**DIRECTIONS**
Find all lines in the listing that include the word "height", then copy them.

**DATA EXTRACTS**
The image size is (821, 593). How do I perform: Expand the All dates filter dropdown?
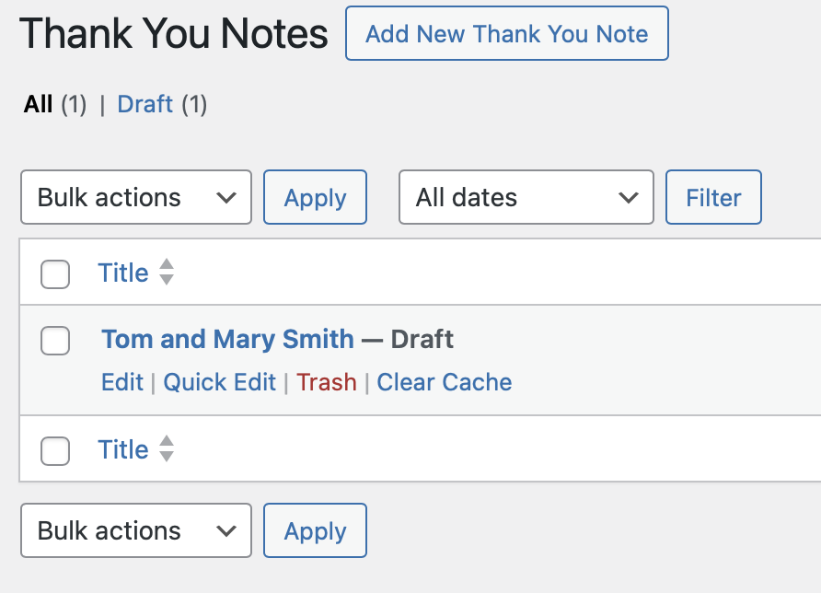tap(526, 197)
==
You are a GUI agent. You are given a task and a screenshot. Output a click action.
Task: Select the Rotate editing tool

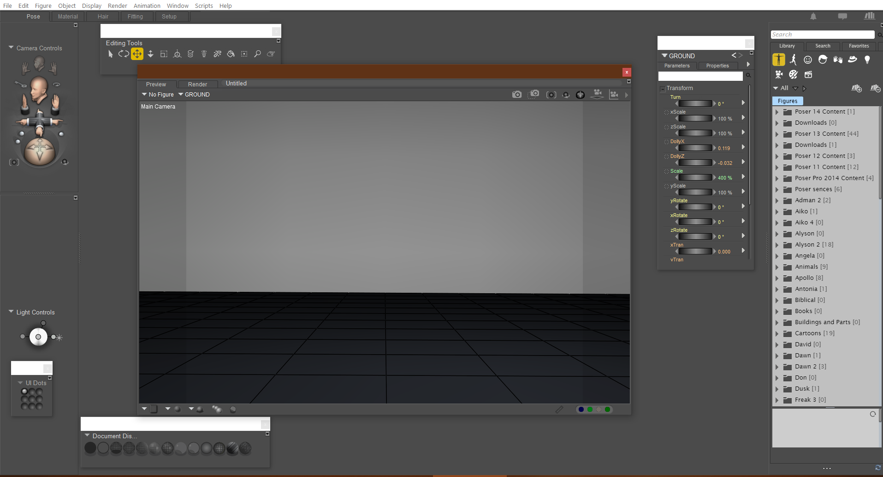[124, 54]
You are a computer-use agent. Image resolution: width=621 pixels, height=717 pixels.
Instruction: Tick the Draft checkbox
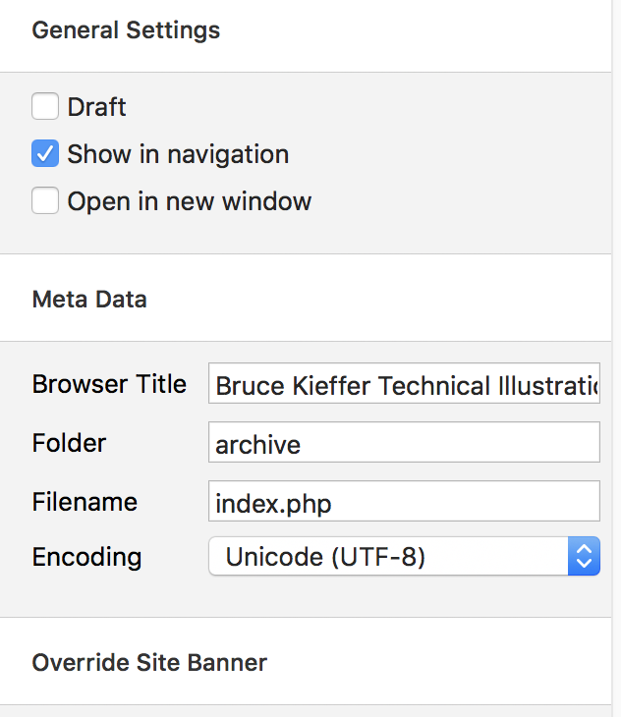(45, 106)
* * *
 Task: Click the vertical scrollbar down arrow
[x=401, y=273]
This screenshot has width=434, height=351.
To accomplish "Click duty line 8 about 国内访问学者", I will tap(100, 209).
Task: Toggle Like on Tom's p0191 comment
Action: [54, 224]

**ANSWER FOR THE TASK**
You are a computer-use agent. Image resolution: width=621 pixels, height=717 pixels.
This screenshot has width=434, height=351.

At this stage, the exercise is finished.